Baking and roasting vegetables may lower your chances of developing heart disease, according to new research from the American Heart Association.
Researchers at Brigham and Women’s Hospital and the University of Maryland looked at data from more than 4,000 adults, ages 40 to 85, and found that people who ate fewer than 200 grams of cooked vegetables per day had a 20 percent lower risk of developing coronary heart disease compared to those who ate more than 500 grams per day.
The study was published online in the March issue of the journal PLOS ONE.
The researchers compared those who had a high-protein diet to those on a lower-protein one, and compared those in the low-protein group to those in both groups.
The low-carbohydrate group had a 22 percent lower chance of developing cardiovascular disease than the low protein group.
Low-carbohydrates are a type of low-fat, low-sugar, high-carburetor food, which have long been touted as a way to lower cholesterol.
The American Heart Assn.
says a diet low in carbohydrates and high in protein can lower your LDL cholesterol by 50 percent.
A higher protein intake also helps to lower triglycerides, the body’s heavy-chain fatty acid, by 40 percent.
Researchers in the study compared the participants who ate the most or fewest vegetables with those who only ate fruits and vegetables.
The people who only eaten vegetables had lower LDL cholesterol than the people who just ate vegetables.
Researchers also compared the amount of fat in the participants’ diets with their LDL cholesterol.
A diet low on fat and high on fat had a 23 percent lower LDL-cholesterol risk than the diet high in carbohydrates.

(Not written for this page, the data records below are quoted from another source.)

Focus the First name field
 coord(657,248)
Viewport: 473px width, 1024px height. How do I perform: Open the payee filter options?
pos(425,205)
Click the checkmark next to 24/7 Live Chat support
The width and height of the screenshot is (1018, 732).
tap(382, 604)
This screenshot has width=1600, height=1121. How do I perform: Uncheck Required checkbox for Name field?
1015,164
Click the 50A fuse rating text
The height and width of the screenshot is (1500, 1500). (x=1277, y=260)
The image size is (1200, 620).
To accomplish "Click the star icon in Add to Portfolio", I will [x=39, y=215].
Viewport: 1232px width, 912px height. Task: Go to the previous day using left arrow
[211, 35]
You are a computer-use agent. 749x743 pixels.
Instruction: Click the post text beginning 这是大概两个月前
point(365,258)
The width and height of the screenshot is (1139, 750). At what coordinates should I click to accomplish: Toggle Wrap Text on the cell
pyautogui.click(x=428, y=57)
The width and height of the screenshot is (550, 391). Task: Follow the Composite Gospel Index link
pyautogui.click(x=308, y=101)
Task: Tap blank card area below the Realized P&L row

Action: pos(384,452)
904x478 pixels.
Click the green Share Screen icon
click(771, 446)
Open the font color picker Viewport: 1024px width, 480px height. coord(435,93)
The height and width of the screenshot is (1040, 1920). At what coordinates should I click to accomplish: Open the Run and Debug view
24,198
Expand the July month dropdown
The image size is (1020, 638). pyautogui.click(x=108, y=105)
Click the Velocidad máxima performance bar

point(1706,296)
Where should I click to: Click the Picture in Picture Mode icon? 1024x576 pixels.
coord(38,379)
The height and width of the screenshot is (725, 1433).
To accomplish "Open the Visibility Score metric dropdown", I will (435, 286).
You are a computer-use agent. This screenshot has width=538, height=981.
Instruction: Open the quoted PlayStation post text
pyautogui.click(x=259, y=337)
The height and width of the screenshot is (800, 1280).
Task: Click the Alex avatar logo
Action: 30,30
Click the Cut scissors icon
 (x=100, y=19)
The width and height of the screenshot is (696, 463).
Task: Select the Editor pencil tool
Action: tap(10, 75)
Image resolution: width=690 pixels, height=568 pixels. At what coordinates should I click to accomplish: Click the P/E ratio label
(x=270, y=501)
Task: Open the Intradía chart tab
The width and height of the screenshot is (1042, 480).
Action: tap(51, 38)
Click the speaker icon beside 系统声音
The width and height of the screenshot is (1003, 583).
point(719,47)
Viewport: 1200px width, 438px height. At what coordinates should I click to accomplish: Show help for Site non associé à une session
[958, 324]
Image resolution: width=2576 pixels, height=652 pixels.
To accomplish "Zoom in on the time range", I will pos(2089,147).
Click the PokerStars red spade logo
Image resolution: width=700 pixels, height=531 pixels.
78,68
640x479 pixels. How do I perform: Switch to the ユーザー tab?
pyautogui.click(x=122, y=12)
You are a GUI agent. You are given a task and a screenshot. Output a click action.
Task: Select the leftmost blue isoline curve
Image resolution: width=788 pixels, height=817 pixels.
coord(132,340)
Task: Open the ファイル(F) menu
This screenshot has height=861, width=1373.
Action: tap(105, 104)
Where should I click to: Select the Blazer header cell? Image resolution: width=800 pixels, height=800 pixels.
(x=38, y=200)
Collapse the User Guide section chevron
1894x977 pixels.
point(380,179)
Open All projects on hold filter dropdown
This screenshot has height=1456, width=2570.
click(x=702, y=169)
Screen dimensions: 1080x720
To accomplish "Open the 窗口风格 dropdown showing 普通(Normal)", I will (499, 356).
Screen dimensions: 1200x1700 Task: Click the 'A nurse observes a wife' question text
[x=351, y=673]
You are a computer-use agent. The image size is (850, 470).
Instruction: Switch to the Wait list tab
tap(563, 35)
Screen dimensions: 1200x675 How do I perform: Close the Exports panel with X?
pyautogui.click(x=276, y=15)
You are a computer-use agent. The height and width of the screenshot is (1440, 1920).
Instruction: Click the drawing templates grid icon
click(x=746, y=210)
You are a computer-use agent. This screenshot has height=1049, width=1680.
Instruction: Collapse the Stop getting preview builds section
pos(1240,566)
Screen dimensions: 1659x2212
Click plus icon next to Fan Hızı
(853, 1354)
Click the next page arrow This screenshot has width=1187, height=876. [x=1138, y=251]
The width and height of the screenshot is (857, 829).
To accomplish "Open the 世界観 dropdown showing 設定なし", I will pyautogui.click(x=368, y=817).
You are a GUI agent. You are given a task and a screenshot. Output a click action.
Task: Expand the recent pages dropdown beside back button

The researchers also compared participants who consumed more fruits and veggies with those whose diets were high in fruits and greens.
The findings showed that participants who had higher levels of vegetable fiber had a lower risk for heart disease.
Participants who had fewer saturated fats and more omega-3 fatty acids had a reduced risk for coronary heart death, said lead author Dr. Robert B. Ludwig, an associate professor of medicine at Brigham & Women’s.
Previous research has linked low-calorie, high fat diets with lower risk factors for cardiovascular disease, including high blood pressure, heart disease and stroke.
The American Heart Foundation recommends that people limit their intake of high-fat foods to no more than 150 grams per week.
It also recommends people limit portions to no less than two cups per day and avoid foods high in salt, sugar and processed foods, which can raise blood pressure.